Шумный берег сдвинулся в сторону, будто гигантская сковорода на палящем пламени. Море было тихим, вечным и праздничным. Казалось, что я барахтаюсь в центре шелкового полотнища, и на меня с нетленных небес поглядывает всевидящее золотое око Создателя. И смотрит ОН поначалу с неким недоумением, мол, что за букашечка трепыхается внизу, а после усмехается, ай, да, глупыха, ну-ка, поглядим, каким характером уродилась, мелочь та мирская.
И насылает кучевые облака, и волны уже не родные и мягкие, а жесткие, точно из жести. Лента горизонта пропадает и приходит понимание, что ты есть беспомощная молекула грозной природы. И от этой мысли возникает страх. Он душит тебя, как человек, и ты задыхаешься от ужаса и усталости. И возникает впечатление, что плывешь не в любимом синем море, а в синильной кислоте.
Кислота - именно тогда я впервые испытала чувства того, кто находится в смертельной и опасной среде. Она заливала лицо, забивала рот, разъедала тело и... тебя уже нет. Ты - дохлая ветошь, облитая кислотой и кинутая с борта баркаса.
Видимо, ОН смилостивился над дурочкой, и меня заметили именно с рыбачьего баркаса. Я помню ту чудную силу, которая вырвала меня из кислотного пространства на теплые, просоленные доски, дрожащие от работы движка. И запах рыбы - потрясающе родной и оптимистичный.
По прибытию в бухту Лазурную выяснилось, что подруги решили: я утонула, и ничего лучшего не придумали, как бежать в мой родной дворик с воплями отчаяния.
Словом, случилось так, что бабушка встречала меня с армейским отцовским ремнем, подружки, как героиню, а мальчишки - свистом, но завистливым.

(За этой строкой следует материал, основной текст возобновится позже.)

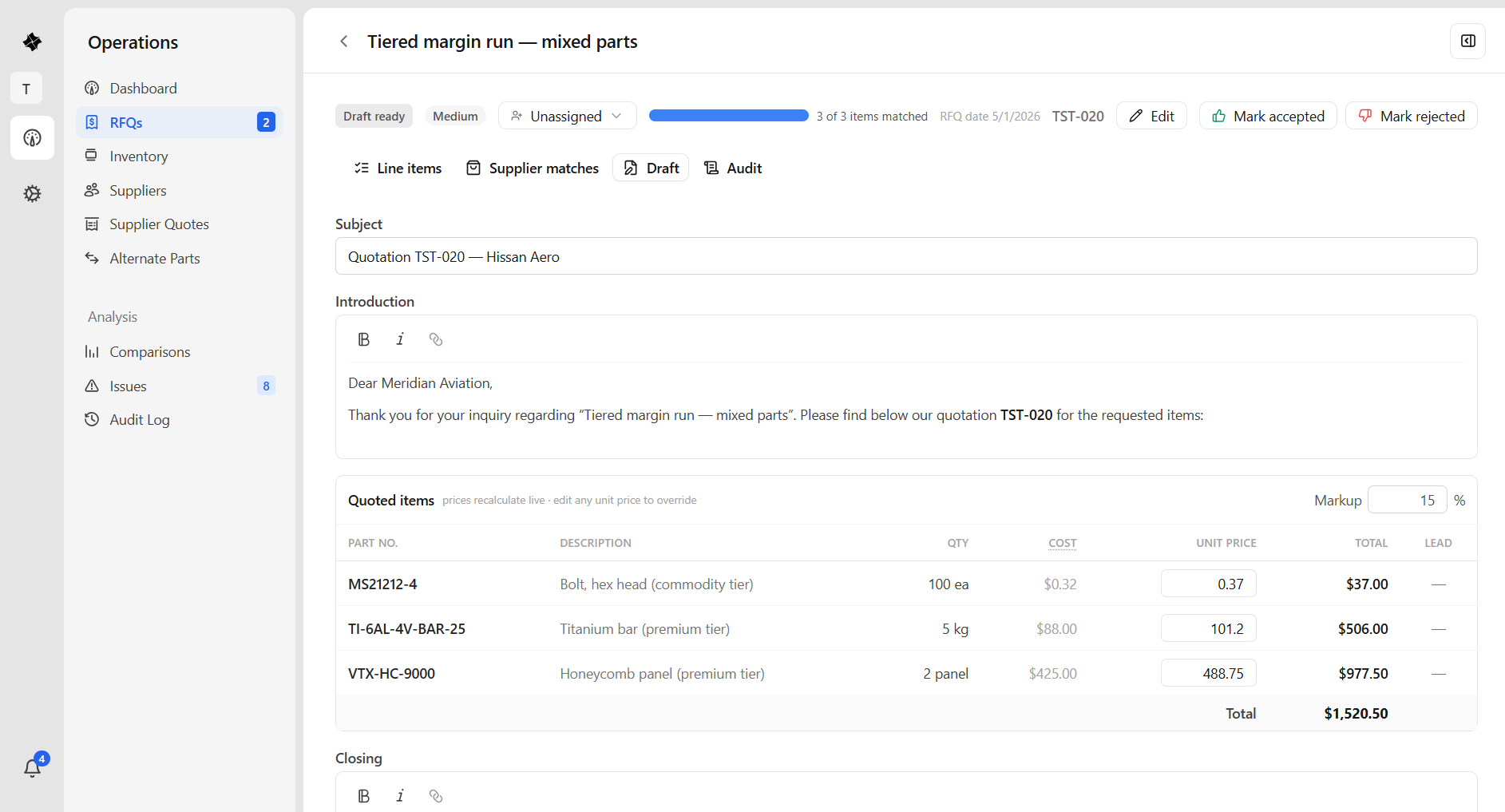The height and width of the screenshot is (812, 1505).
Task: Switch to the Supplier matches tab
Action: 533,168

И весь этот приморский нервозно-радостный бедлам с бухающим оркестром потрясли мое воображение. Разумеется, оркестр встречал очередную московскую делегацию, но его торжественно-фальшивые звуки достались и мне, дивноморскому огарочку.

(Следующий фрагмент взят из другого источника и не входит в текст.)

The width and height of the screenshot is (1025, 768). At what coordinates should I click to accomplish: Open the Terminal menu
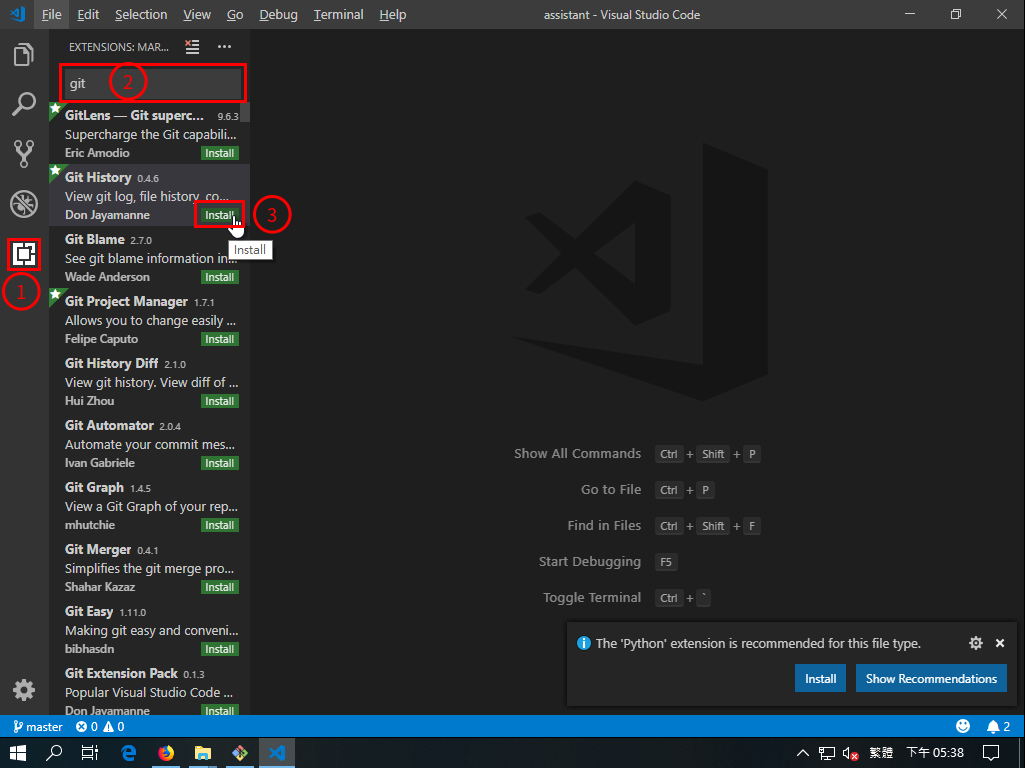(338, 15)
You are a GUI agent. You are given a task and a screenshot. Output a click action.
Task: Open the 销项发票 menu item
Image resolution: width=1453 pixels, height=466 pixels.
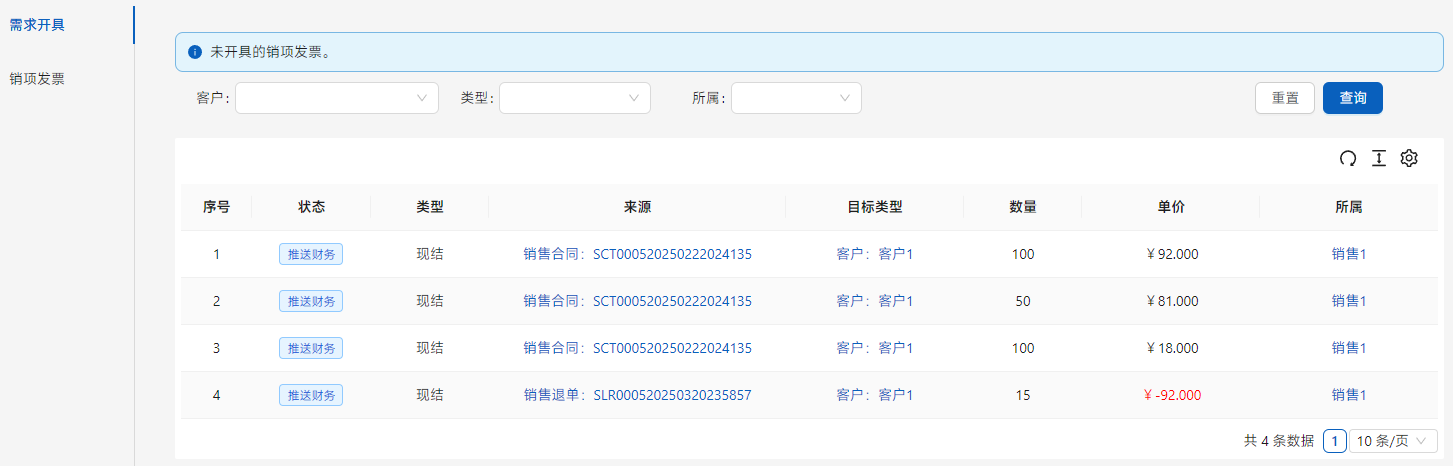point(37,79)
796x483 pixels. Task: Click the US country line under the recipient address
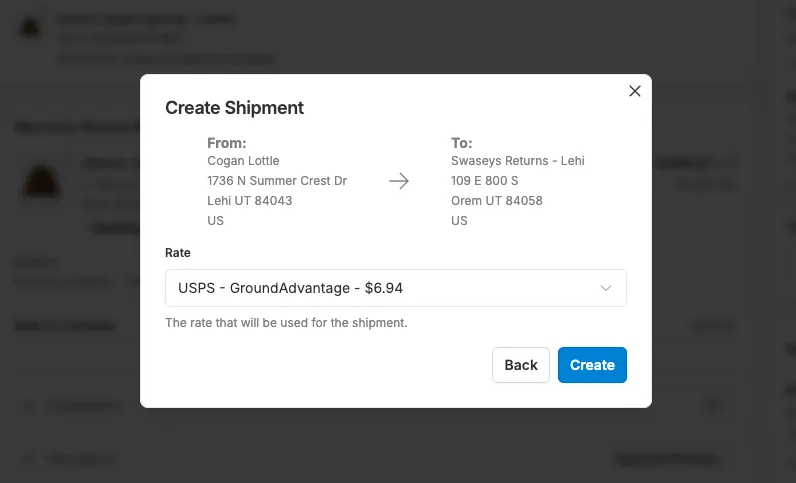pyautogui.click(x=459, y=221)
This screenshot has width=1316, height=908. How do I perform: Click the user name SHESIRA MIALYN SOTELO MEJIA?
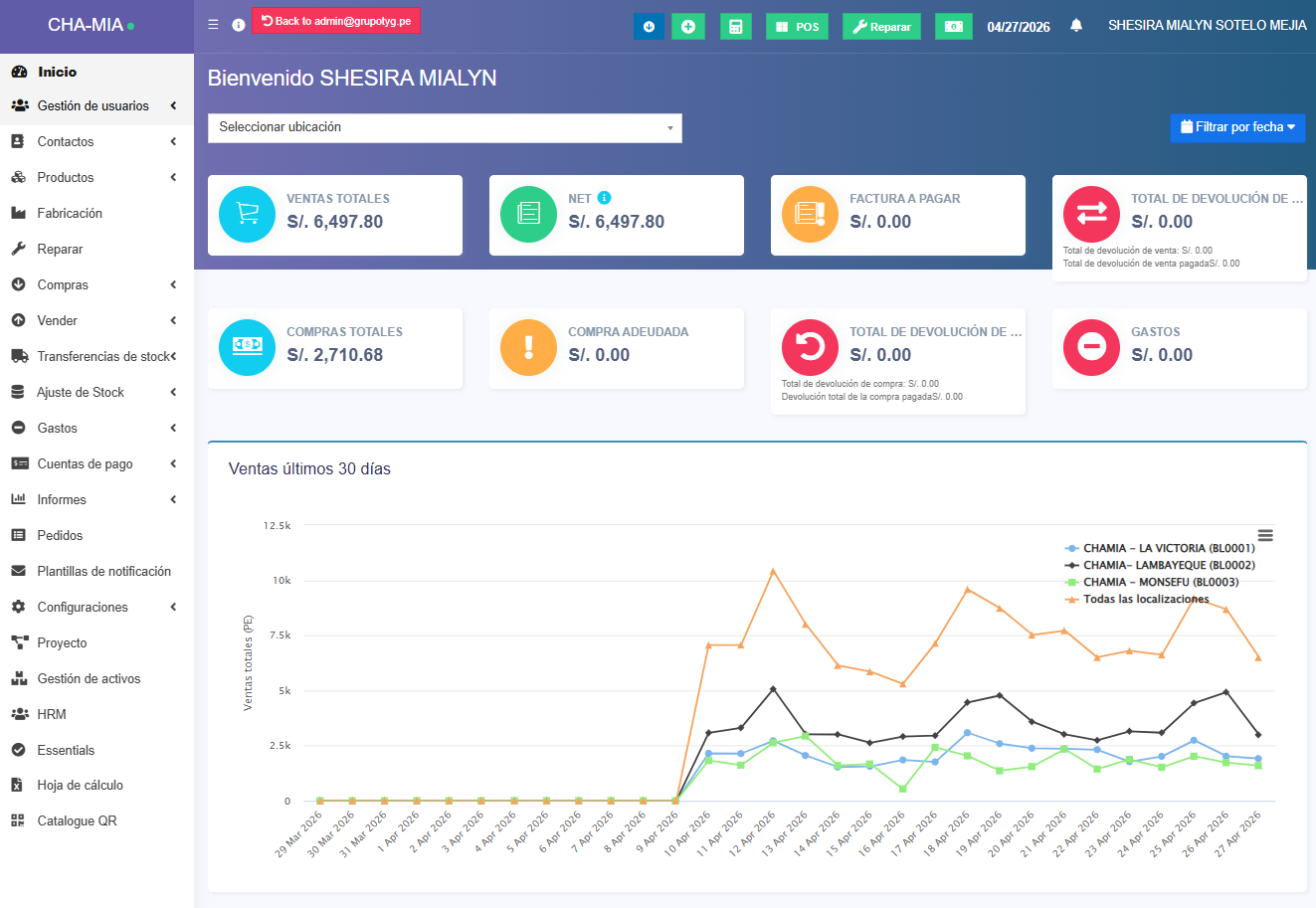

И я, находясь в эпицентре всеобщего внимания, пусть и частично фальшивого, неожиданно ощутила себя легкой и воздушной. Возникло впечатление, что я заглотила цветную карамельку и она, растворившись, затопила всю мою душу. И было этой душе - сладко-сладко. Чудесно-чудесно. Волшебно-волшебно.
Боже, какое это было чувство - миг сладкой победы! И мне даже показалось, что я таки доплыла до ленточки горизонта. И поэтому шла по трапу, как молоденькая богиня, вышедшая из пены.
Офицерский ремень привел меня в чувство - бабушка была женщиной решительной и без романтических затей. Правда, было не настолько больно, сколько обидно.
- Ишь, принцесса! - кричала бабушка. - Выпорю, как сидорову козу!
Я бы удалилась коронованной особой, да ремень свистел в горячем воздухе не шутя, и я предпочитала улепетывать от него понятно в каком качестве. То есть разница между первым званием и вторым была самая наименьшая. И эту аксиому я проверила личным подростковым местом, которым чаще думала, чем сидела.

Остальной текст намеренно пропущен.